Piden 10 años de cárcel para un abogado de Chiclana por recurrir licencias urbanísticas y chantajear a constructores
La Fiscalía pide más de diez años de cárcel para un abogado acusado de chantajear a constructores en Chiclana
La causa judicial sitúa en el centro de la investigación a un abogado al que la acusación pública atribuye una supuesta trama de presión económica sobre promotores inmobiliarios.
El procedimiento, todavía pendiente de juicio, examinará si utilizó recursos contra licencias urbanísticas para obtener pagos a cambio de retirarlos.
Una estrategia basada en recurrir licencias urbanísticas en Chiclana
La Fiscalía sostiene que el abogado investigado diseñó una estrategia basada en recurrir licencias urbanísticas concedidas en Chiclana para presionar después a promotores afectados.
Según el escrito provisional, el acusado acudía a los juzgados contencioso-administrativos de Cádiz tras consultar expedientes públicos y datos accesibles mediante mecanismos de transparencia municipal.
Una vez presentados los recursos, trasladaba a las empresas que la continuidad de las obras podía verse comprometida durante meses, con el consiguiente aumento de costes y retrasos comerciales. En ese contexto, siempre según la acusación pública, ofrecía retirar las demandas si recibía determinadas cantidades económicas.
El Ministerio Fiscal considera que esa dinámica buscaba un beneficio ilícito aprovechando el temor empresarial a una paralización cautelar o a nuevas incidencias administrativas.
Los investigadores también destacan que la reiteración de actuaciones judiciales entre 2021 y 2022 refuerza la tesis de un plan continuado orientado a obtener pagos rápidos mediante presión procesal. No consta sentencia firme y el acusado mantiene intacta su presunción de inocencia mientras avanza la causa penal abierta.
Los pagos investigados y los documentos cuestionados en Chiclana
La acusación detalla tres episodios consumados en los que, presuntamente, se abonaron 89.200 euros en conjunto.
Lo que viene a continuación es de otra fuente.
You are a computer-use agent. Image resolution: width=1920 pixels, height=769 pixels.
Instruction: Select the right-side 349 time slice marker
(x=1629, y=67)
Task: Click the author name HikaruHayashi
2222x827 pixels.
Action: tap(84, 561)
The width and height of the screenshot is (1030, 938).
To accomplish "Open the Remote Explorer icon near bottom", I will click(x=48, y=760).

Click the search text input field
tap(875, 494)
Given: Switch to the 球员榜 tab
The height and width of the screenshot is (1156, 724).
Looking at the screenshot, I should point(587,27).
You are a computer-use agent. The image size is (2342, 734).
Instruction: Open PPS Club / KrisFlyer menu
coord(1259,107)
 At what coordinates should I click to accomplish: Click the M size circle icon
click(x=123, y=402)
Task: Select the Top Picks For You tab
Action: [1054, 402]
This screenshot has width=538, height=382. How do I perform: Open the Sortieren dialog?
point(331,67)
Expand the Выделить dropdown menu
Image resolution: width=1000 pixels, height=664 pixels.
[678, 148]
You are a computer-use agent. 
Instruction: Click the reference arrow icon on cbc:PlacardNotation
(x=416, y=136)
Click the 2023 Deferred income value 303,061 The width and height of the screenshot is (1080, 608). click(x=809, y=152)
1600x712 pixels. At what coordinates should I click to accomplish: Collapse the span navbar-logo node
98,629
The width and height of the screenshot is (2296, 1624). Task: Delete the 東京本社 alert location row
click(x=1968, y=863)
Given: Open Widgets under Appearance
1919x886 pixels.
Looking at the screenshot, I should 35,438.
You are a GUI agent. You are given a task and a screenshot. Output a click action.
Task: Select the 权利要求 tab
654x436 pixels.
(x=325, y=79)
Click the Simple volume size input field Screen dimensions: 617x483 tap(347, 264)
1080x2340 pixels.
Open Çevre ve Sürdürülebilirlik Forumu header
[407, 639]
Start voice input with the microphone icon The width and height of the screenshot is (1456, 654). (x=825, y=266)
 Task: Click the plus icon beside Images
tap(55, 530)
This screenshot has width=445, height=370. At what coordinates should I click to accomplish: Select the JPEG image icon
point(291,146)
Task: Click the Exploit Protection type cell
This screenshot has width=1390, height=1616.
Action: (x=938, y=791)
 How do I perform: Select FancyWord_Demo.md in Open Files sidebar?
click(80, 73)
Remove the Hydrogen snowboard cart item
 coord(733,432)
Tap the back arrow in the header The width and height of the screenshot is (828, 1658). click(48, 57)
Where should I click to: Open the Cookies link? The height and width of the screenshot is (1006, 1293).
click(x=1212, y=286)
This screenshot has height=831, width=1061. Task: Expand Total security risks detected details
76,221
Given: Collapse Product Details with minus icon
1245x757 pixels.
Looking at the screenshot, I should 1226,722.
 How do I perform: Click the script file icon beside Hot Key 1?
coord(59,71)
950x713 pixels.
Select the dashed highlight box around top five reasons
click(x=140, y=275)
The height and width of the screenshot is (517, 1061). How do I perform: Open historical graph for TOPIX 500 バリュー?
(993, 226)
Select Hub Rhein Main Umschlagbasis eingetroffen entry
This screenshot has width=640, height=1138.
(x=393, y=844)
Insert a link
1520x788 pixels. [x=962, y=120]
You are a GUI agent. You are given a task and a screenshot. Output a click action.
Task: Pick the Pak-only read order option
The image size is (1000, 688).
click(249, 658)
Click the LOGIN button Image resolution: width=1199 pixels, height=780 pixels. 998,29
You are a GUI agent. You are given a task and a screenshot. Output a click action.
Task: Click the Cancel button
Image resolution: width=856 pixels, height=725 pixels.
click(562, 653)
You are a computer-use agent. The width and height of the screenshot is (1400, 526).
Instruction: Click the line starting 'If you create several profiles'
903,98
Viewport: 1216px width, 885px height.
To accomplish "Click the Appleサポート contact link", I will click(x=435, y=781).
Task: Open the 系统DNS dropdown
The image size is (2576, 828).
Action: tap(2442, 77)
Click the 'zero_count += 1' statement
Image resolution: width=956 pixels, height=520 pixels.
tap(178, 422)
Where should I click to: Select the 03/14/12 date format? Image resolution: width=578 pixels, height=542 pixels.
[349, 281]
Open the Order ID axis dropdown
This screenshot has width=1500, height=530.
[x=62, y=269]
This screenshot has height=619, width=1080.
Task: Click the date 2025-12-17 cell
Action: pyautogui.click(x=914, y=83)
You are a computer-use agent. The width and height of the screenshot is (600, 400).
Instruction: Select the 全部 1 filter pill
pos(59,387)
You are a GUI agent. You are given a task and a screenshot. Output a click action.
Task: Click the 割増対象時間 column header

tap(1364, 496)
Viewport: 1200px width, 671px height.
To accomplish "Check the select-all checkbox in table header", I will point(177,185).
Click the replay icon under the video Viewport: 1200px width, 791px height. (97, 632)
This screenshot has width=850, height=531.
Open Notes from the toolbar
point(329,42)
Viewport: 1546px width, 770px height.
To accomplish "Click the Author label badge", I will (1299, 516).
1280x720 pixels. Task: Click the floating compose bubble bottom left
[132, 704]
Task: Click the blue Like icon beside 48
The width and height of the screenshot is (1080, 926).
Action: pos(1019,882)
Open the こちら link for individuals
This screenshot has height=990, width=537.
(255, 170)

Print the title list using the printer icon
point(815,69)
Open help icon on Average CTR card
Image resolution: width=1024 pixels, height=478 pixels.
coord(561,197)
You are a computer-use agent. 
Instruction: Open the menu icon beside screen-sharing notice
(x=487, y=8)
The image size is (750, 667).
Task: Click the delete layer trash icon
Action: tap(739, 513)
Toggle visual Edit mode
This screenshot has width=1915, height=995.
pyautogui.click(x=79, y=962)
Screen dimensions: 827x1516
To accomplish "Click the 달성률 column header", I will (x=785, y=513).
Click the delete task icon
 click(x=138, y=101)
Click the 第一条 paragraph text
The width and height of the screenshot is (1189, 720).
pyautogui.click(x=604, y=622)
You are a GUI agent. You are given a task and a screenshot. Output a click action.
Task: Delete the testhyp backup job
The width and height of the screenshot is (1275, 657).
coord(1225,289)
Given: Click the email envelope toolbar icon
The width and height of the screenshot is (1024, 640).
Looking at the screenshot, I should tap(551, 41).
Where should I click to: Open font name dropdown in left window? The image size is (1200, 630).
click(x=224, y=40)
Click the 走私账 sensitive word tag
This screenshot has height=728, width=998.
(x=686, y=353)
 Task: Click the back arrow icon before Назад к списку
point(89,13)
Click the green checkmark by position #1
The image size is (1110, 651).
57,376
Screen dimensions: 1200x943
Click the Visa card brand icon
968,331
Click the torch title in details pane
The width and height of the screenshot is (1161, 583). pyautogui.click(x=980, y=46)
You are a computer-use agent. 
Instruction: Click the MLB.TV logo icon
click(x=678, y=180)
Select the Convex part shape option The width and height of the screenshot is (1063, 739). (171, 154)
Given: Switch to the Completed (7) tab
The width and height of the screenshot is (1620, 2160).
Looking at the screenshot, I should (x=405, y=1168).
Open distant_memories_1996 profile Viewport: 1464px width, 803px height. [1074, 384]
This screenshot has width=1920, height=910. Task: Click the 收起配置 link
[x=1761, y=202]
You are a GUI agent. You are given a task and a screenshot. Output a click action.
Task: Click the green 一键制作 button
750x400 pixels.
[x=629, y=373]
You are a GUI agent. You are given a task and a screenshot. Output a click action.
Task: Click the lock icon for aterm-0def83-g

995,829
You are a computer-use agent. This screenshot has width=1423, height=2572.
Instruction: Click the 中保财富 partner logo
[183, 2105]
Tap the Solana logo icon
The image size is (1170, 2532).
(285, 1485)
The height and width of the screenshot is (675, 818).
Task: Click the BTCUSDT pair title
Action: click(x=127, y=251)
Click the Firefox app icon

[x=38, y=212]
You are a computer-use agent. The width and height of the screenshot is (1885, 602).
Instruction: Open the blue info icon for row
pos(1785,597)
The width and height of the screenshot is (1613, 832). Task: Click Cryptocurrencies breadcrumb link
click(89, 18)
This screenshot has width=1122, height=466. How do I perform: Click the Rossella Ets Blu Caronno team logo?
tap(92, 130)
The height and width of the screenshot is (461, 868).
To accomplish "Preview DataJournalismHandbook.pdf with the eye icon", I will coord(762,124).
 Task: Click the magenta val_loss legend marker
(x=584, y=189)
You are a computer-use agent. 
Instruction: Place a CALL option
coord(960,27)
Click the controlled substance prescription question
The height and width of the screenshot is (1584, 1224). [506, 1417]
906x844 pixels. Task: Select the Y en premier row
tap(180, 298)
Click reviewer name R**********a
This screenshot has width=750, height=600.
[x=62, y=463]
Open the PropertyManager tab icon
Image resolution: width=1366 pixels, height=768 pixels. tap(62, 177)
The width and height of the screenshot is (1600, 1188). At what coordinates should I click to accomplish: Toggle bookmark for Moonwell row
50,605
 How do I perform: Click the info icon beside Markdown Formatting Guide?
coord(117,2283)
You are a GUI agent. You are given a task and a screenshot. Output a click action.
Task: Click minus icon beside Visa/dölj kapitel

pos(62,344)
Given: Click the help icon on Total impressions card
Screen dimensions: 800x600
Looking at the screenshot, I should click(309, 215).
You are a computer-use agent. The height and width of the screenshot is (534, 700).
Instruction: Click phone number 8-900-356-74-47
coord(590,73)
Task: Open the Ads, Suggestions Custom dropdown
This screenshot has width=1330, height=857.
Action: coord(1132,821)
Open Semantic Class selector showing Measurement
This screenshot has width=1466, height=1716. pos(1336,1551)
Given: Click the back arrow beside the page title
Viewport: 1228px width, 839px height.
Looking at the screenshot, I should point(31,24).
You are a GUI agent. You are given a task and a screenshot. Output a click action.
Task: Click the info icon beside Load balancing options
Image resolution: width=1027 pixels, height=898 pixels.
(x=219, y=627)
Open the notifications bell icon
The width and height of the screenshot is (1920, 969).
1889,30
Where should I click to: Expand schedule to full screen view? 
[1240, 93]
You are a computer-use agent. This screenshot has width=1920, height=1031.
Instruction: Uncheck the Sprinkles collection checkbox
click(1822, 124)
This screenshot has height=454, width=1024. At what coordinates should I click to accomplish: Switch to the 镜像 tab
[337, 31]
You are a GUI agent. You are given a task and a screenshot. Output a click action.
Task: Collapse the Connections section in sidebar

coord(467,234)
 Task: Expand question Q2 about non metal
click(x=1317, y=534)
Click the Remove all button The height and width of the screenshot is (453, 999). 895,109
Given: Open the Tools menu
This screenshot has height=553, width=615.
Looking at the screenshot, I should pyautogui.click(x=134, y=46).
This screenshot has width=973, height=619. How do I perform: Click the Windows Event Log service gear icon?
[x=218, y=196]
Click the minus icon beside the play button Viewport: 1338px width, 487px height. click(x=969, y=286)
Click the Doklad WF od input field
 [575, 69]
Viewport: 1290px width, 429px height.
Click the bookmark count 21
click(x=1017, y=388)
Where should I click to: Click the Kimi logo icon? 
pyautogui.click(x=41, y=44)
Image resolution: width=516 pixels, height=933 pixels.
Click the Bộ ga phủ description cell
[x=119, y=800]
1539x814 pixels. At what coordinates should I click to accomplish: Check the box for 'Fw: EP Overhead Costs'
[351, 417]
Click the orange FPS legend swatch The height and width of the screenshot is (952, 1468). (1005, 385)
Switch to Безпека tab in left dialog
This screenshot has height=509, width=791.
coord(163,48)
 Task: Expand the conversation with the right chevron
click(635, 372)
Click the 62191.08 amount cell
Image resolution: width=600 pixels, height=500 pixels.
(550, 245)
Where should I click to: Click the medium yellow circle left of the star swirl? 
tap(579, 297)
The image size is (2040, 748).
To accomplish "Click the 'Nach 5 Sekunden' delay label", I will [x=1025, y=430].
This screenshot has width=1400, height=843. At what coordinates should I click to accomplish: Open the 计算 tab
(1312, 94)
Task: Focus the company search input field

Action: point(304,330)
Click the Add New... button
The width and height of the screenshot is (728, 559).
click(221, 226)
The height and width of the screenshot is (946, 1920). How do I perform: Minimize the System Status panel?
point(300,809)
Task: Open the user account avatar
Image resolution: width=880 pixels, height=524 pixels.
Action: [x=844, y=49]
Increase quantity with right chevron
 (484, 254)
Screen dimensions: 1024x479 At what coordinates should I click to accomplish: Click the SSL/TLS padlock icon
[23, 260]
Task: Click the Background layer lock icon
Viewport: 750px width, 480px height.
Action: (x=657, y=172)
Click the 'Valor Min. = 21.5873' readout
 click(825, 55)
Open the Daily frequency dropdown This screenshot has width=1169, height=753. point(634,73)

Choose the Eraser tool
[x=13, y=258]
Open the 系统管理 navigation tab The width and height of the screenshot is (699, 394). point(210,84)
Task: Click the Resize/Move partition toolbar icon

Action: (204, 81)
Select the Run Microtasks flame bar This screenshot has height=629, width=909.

En un primer asunto, la empresa habría entregado 35.000 euros tras un documento que atribuía el pago a perjuicios y molestias derivados de una tala de árboles.
Para la Fiscalía, aquella explicación solo pretendía encubrir el verdadero motivo del desembolso: el desistimiento del recurso planteado contra la licencia.
En un segundo caso, siempre según el escrito, se firmó un reconocimiento de deuda por supuestos servicios jurídicos nunca acreditados.
El tercer episodio incluye una factura emitida también bajo el concepto de asesoramiento legal.
Los fiscales sostienen que ninguna contraprestación profesional justificaba esas cantidades porque el único intercambio real era la retirada de las acciones judiciales.
Igualmente se reclama la devolución íntegra del dinero recibido y una multa vinculada al presunto blanqueo de capitales mediante instrumentos documentales destinados a aparentar licitud económica.
Cinco intentos más y un juicio pendiente
El procedimiento también recoge cinco intentos adicionales de extorsión que no llegaron a consumarse porque los empresarios afectados rechazaron pagar. Las cantidades solicitadas oscilaban, siempre según la Fiscalía, entre 20.000 y 60.000 euros para, en palabras atribuidas al encausado, olvidarse del problema.
Esos promotores optaron por mantener sus proyectos y no acceder a las exigencias económicas. La acusación entiende que tales hechos constituyen cinco delitos en grado de tentativa, castigados con penas inferiores a las previstas para los casos consumados. Sumadas todas las infracciones atribuidas, el Ministerio Público solicita diez años y siete meses de prisión.
El caso permanece pendiente de juicio oral, fase en la que deberán practicarse pruebas documentales, testificales y periciales para determinar si los pagos respondieron a chantajes o a relaciones profesionales legítimas.
La defensa podrá impugnar la interpretación de los contratos y facturas, cuestionar la existencia de amenazas y discutir el alcance penal de cada actuación procesal. Hasta que exista sentencia firme, ninguna responsabilidad puede considerarse definitiva.
Este proceso ha reabierto además el debate sobre los límites entre el ejercicio del derecho a recurrir decisiones urbanísticas y el uso abusivo de los tribunales como herramienta de presión económica frente a terceros.
En Chiclana, fuentes jurídicas recuerdan que la transparencia administrativa facilita el control ciudadano, pero advierten de que jamás debe convertirse en un mecanismo para obtener ventajas privadas ilegítimas mediante miedo empresarial o retrasos calculados en promociones residenciales y obras comerciales aún en marcha cuando surgen litigios interesados que alteran plazos previstos por licencias municipales ya concedidas.
El tribunal valorará correos, mensajes, reuniones grabadas y movimientos bancarios para reconstruir la cronología completa de los hechos y medir credibilidad de cada versión ofrecida por las partes durante la futura vista.